At the rate the Fed is going, it has effectively used up all of its monetary tools to fire up the US economy.

The Fed has been busy in recent months, providing liquidity or buying up toxic assets to the extent that its own balance sheet has ballooned to more than US$2.2 trillion, almost triple compared to a year ago.

The Fed is effectively printing money but by doing so, the world too is drawn to the US problem as the rest of the world has been the biggest buyer of US Treasuries, despite the current extremely low interest rate environment.

Indeed, some nations have been cutting their exposure to the US economy and debt papers and rightly so.

With the current yield on US Treasuries at only 2.13% and 2.56% for the 10- and 30-year papers, does it make sense for the rest of world to continue to buy US debt papers?

More importantly, through the current low interest rate environment, the Fed is indeed getting cheap funding for its efforts to rescue the US economy but the end result may be even more damaging, especially in the supply of money, which at one point will turn inflationary.

US Treasuries have been among the best asset class performers in 2008, returning more than 15% this year.

With market expectations that the US economy will remain in the doldrums for at least another year, US Treasuries are set to return more than 10% if yields continue to dip due to their “safe haven” status and buying from the rest of the world.

Some may argue that the rest of the world cannot afford not to buy these debt papers now for fear that the US dollar itself may become a victim, resulting in nations recognising huge translation losses.

While this argument has a valid point, I must say that it too can be argued further.

For instance, if the rest of the world were to buy these papers now, would it be logical to think that the risk-reward ratio is indeed negative as chances of US interest rates climbing back up are definitely higher, maybe not in one or two years, but some time during the tenure of these long-dated papers.

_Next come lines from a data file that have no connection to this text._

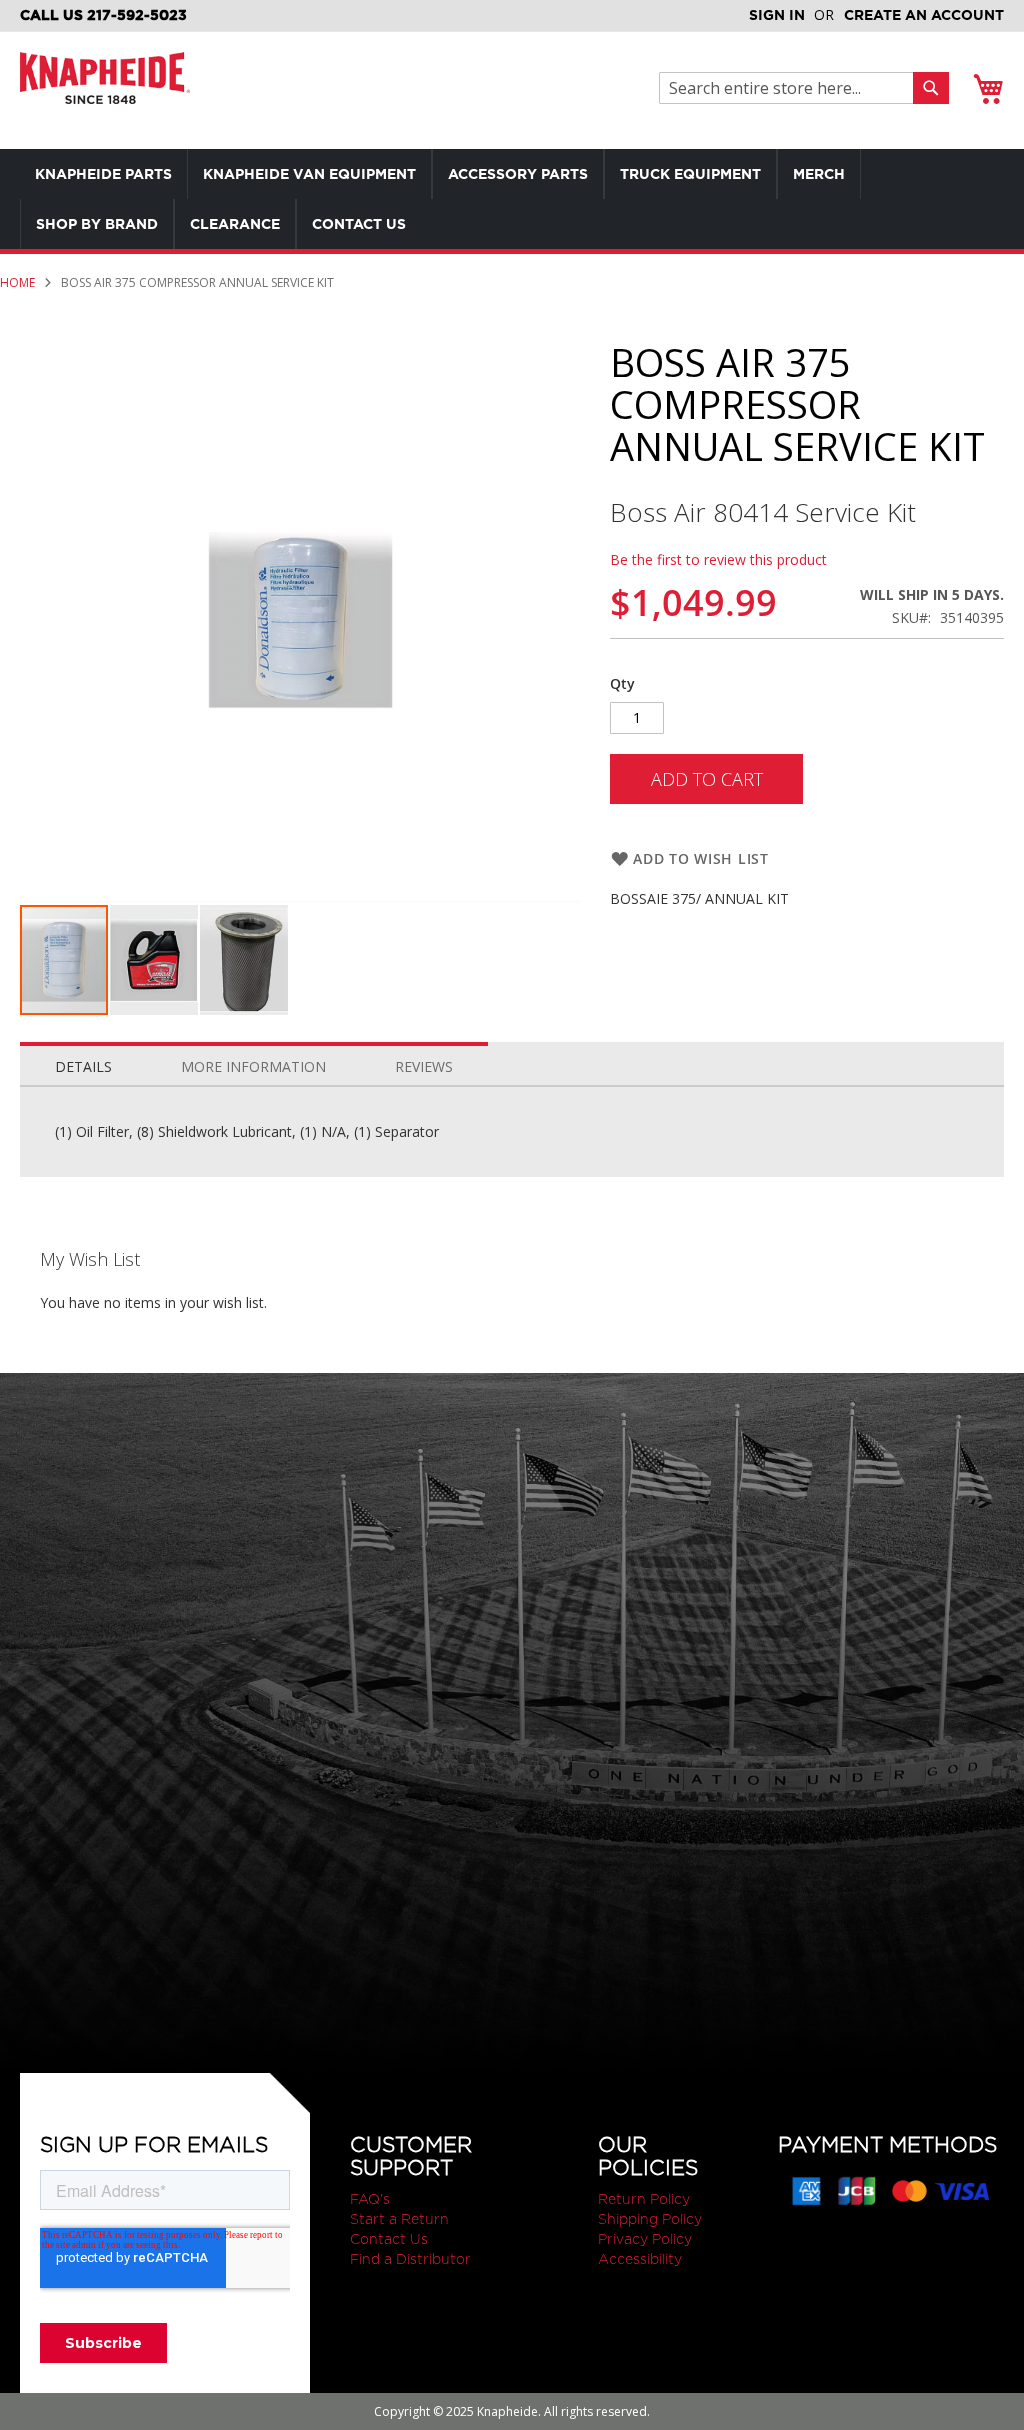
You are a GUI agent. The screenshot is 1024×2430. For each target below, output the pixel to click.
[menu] (512, 199)
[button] (155, 960)
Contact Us (389, 2239)
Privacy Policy (645, 2239)
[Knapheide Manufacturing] (105, 90)
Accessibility (640, 2259)
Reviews (424, 1066)
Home (17, 282)
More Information (253, 1066)
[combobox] (791, 88)
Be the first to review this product (718, 559)
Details (83, 1066)
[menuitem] (103, 174)
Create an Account (924, 15)
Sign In (777, 15)
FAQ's (370, 2199)
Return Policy (644, 2199)
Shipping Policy (650, 2219)
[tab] (83, 1062)
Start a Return (399, 2219)
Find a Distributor (410, 2259)
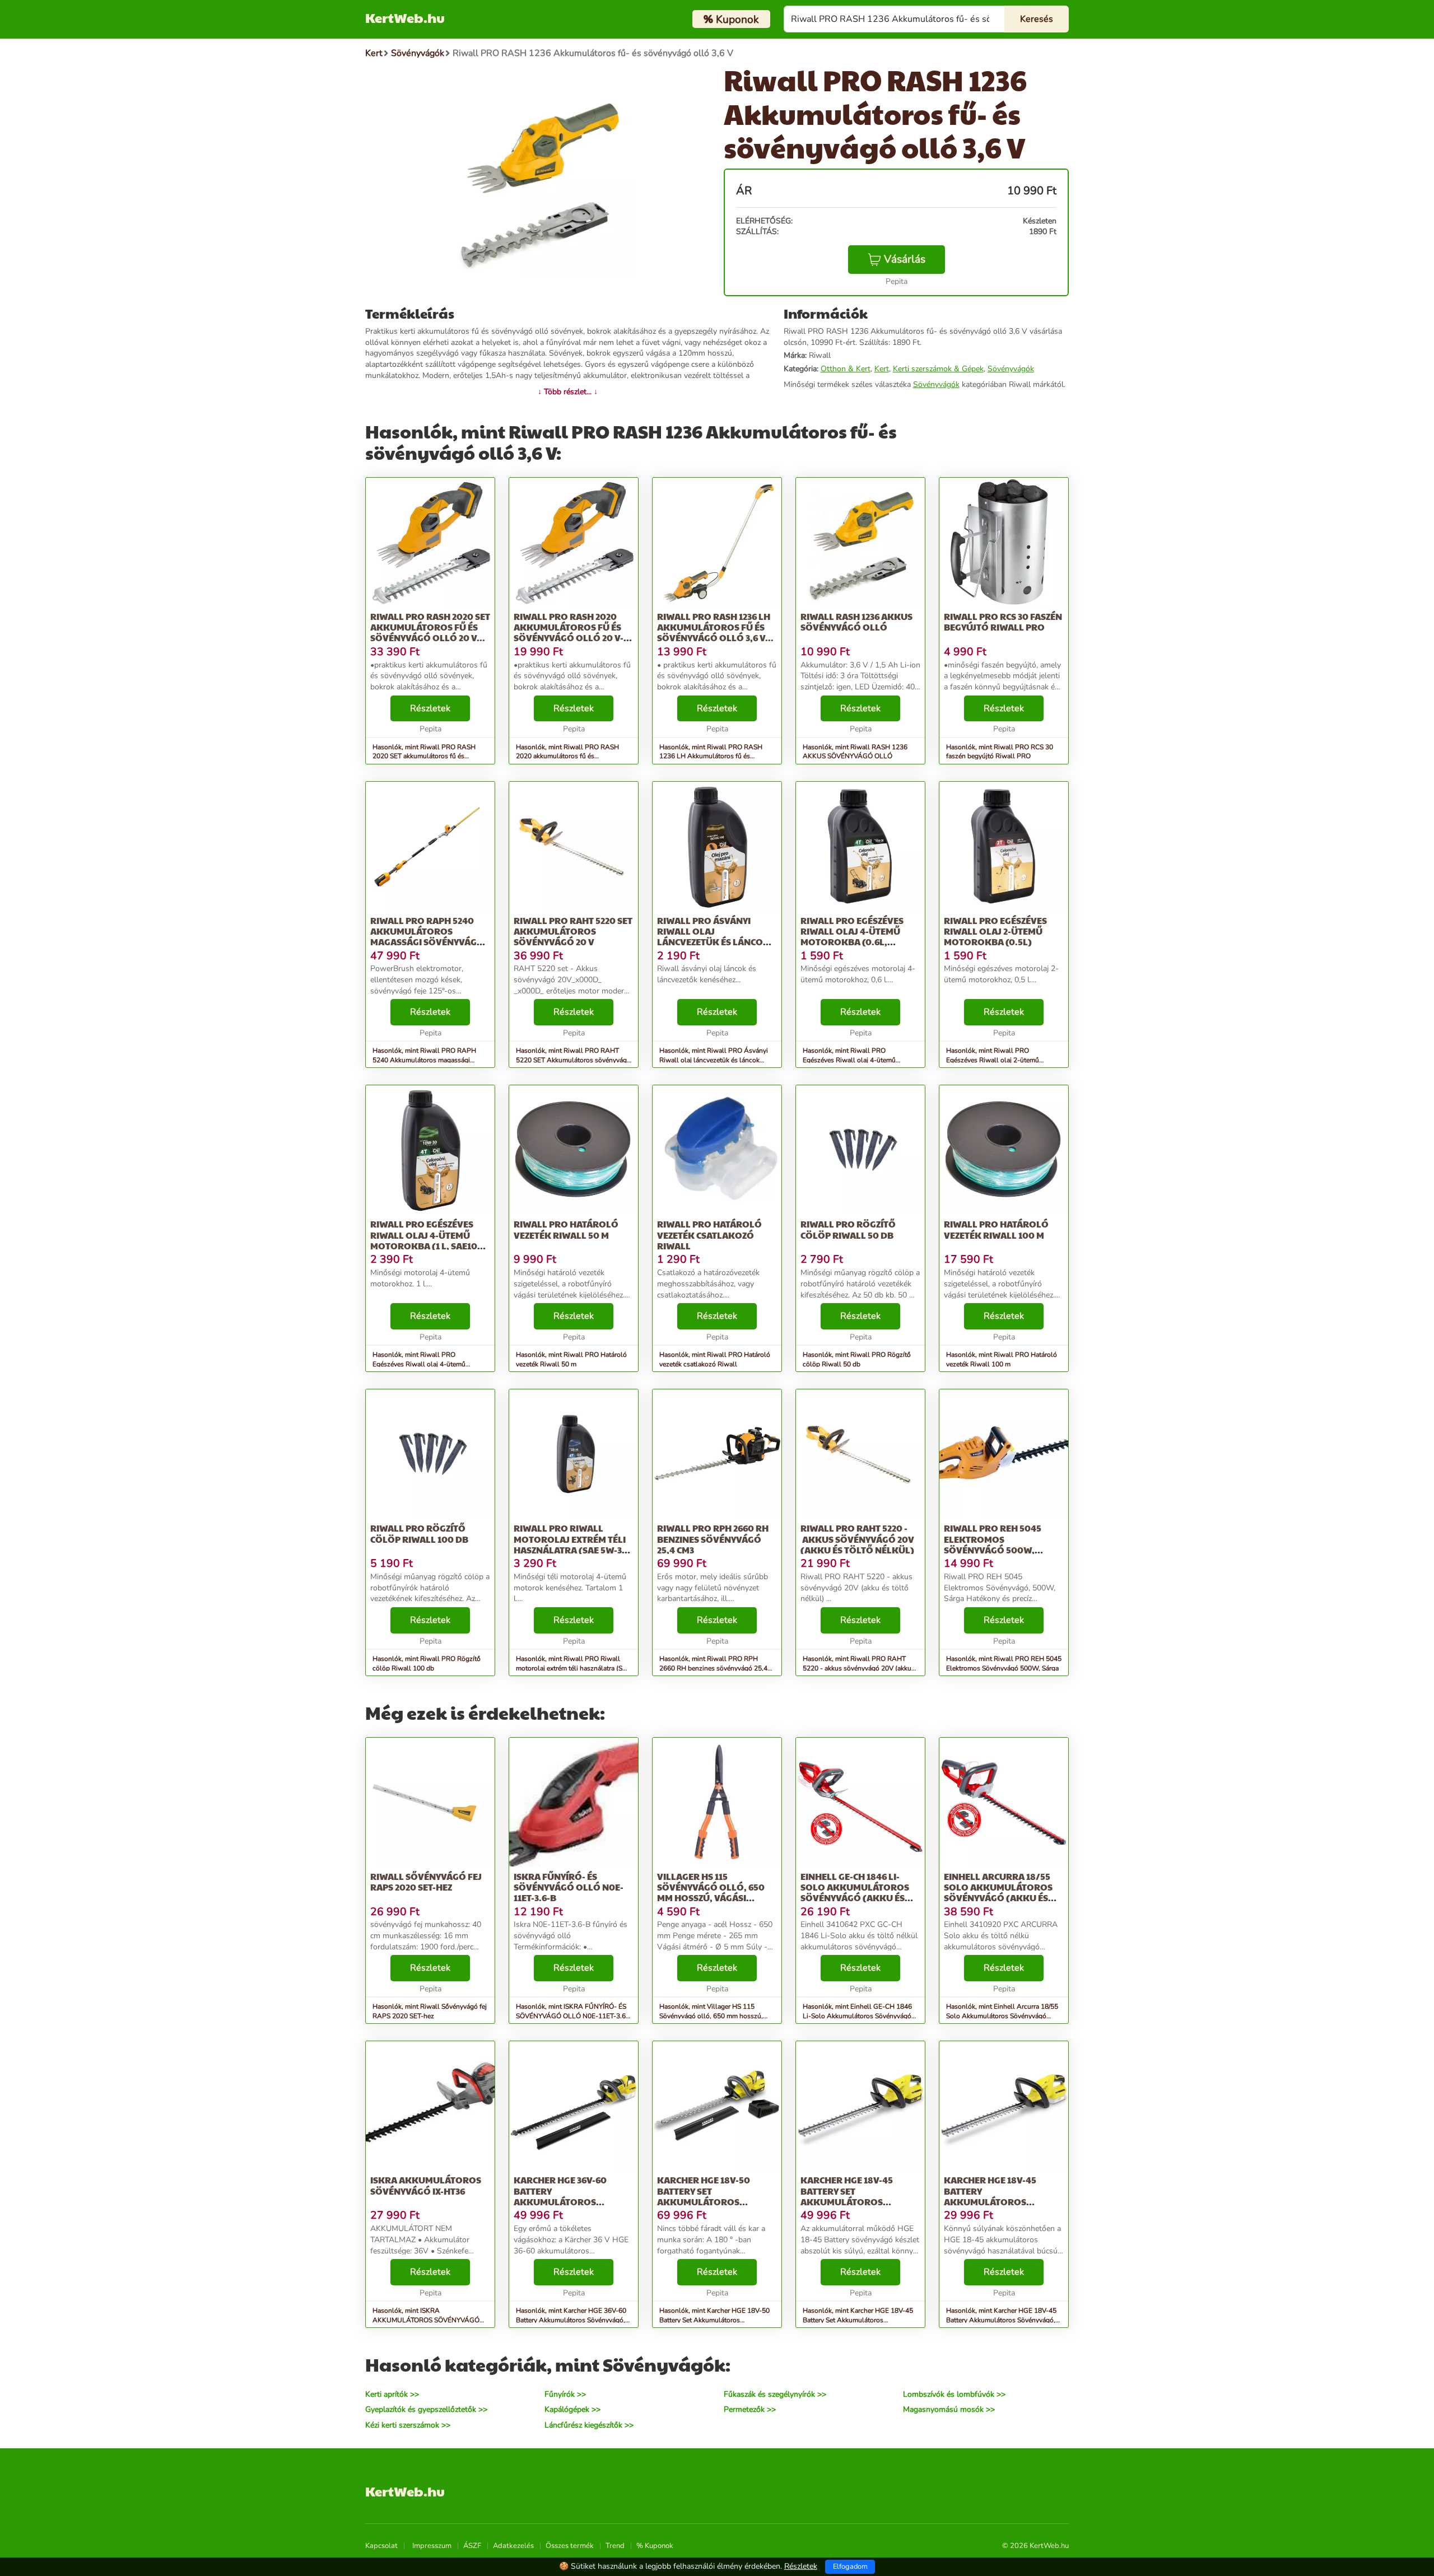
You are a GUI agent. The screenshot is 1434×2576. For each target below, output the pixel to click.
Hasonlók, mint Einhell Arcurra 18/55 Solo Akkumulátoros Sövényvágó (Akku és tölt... (1002, 2016)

Investing in government papers too can be risky in terms of mark-to-market losses, as when yields rise, prices fall.

Hence, even by buying these papers now and achieving short-term aims, i.e., supporting your own interest in US dollar assets, it too can backfire when things return to normal.

The other point of argument is that the rest of the world, including the European Union, Japan and China, is either experiencing its own respective problems at home and hence, I believe it is logical that they will take care of themselves first before acting on helping the US.

Uncle Sam can’t simply issue us “IOUs” and expect us to believe that it will not turn sour at some time in the future, either in forex losses or in the form of capital losses.

Pankaj Kumar is the chief investment officer at Kurnia Insurans Bhd.